It takes rearranging when there’s 3 (then 4) of them because it’s not just their relationship anymore, it’s their family. Some days, in the tide of kids, practices, jobs and dinner, it was hard to remember that spark that first ignited them. Their love was secure and sound now, they were an impenetrable fortress but one night she asks if he still finds her attractive. He spends his night awake, wondering why she would ever ask that, where had he dropped the ball? They were drowning in the ocean of their life because they weren’t Finn and Rae anymore, they were The Nelson’s and he had forgotten that he had a life preserver strapped to his back, big enough for two. (He buys the love caravan from his dad and ships the kids off for the weekend. His tongue spends hours tracing out just how beautiful she was to him). 

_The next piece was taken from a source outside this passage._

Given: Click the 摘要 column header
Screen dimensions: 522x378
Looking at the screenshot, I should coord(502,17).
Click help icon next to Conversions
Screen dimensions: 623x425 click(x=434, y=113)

The same children they worked so hard to have almost tear them apart one time. Not children, child. The second boy and Finn spend a good portion of his teenage years chomping at each other’s throats with Rae in between them. He’s 15 and shoves Finn so hard that his head cracks the wall and it’s round 900 of their verbal boxing match with Rae as referee. It’s heated and the boy shouts, “It’s not like you’ve ever loved me anyway!” 

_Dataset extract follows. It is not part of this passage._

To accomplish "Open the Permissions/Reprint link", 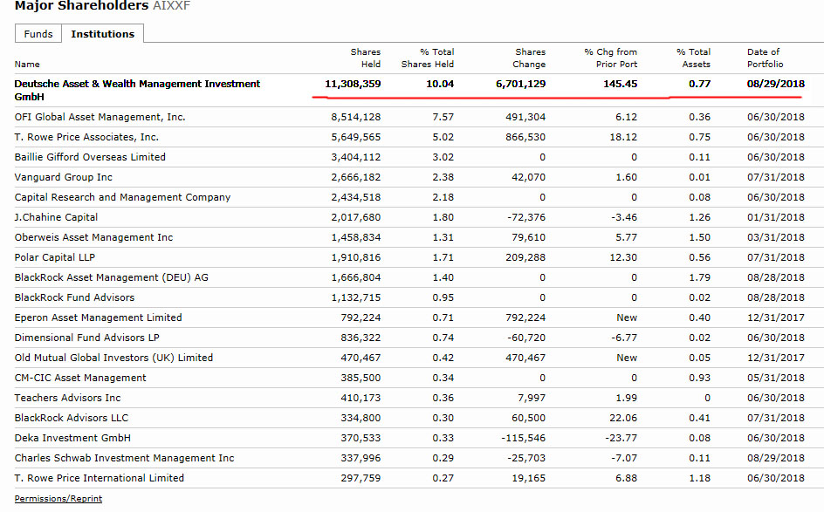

“If you were more like-“ he stops because it’s come out terribly wrong. He doesn’t want the boy to be like anyone else (he loves him, even with his head throbbing) but he can’t take back the words and the boy has tears in his eyes and Rae is fuming. They’re gone for a spell with the oldest relaying messages to Finn from Rae until Finn has enough and picks up his youngest son from school. Rae watches them pull into her mum’s drive and the boy wants to go home. She’ll never know what they talked about but boy and father never fight again (Finn tells him about fertility drugs, second jobs, and how the first time the second boy got sick, Finn stayed awake for 3 days because he was too afraid to put him down. The boy starts to realize he’s got a father who never misses a game and hugs him tight even when’s he’s wrong.)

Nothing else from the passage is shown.